Entries on where targets appear

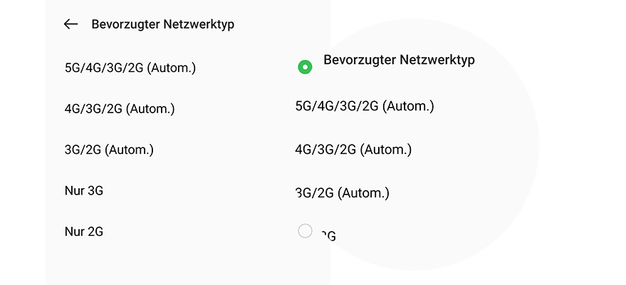The image size is (626, 285).
Task: Select the Nur 3G network option
Action: click(84, 190)
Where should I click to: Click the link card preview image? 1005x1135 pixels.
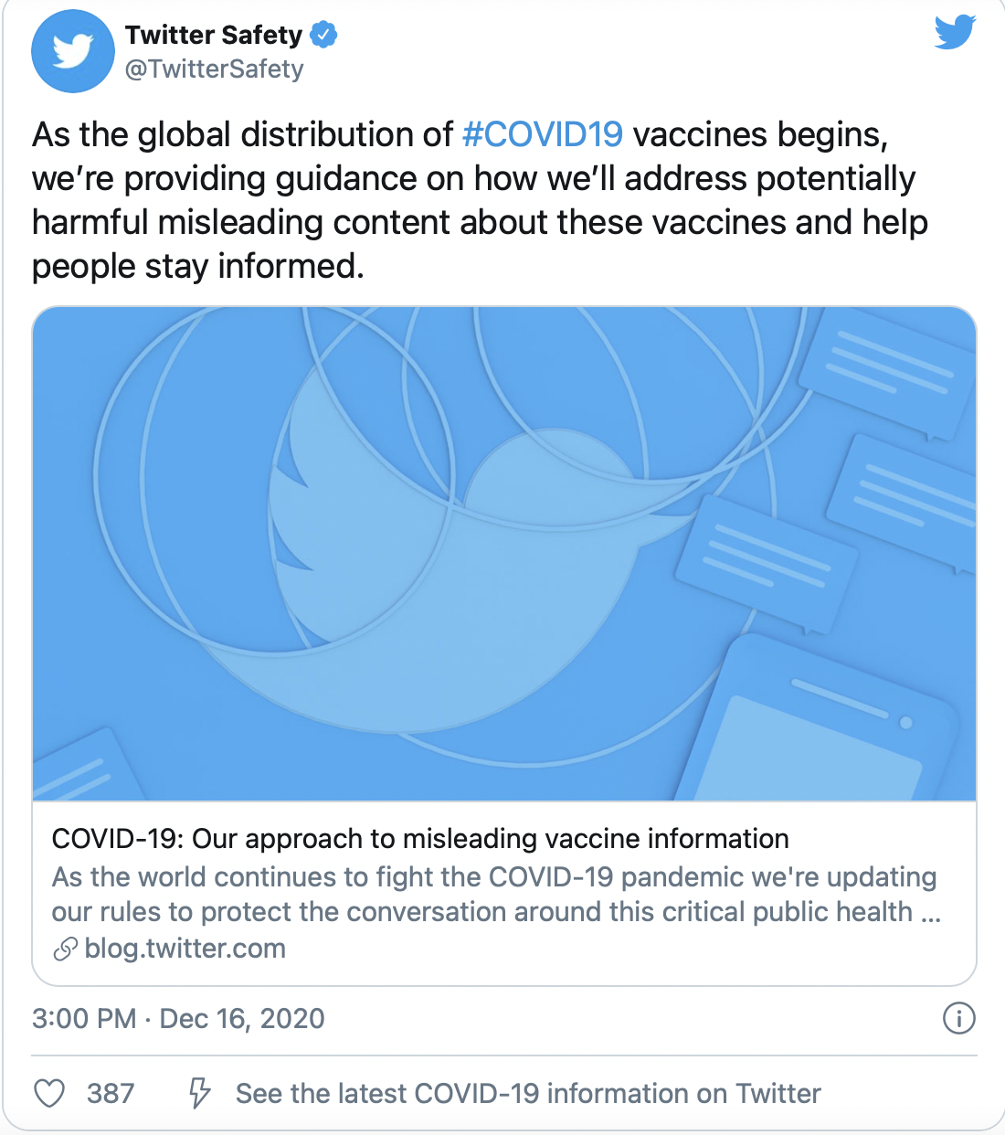point(504,554)
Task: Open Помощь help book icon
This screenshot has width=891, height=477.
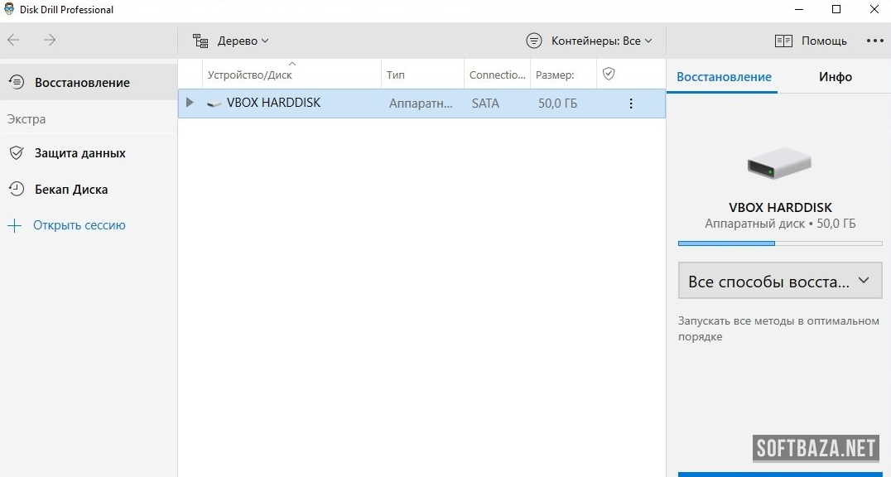Action: click(783, 41)
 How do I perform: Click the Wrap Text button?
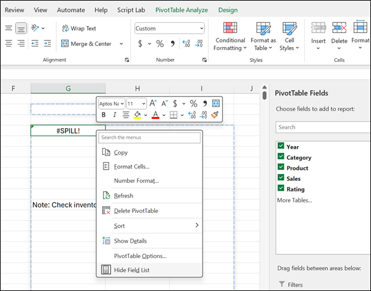79,28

▸ **What you are asked to do**
Print the entries again word for word, from the line containing "Task: Open Помощь help book icon" through the end of the entries, leaving out the pictures.

▸ **Response below**
Task: Open Помощь help book icon
This screenshot has width=891, height=477.
Action: click(783, 41)
 How do I perform: Click the Wrap Text button?
79,28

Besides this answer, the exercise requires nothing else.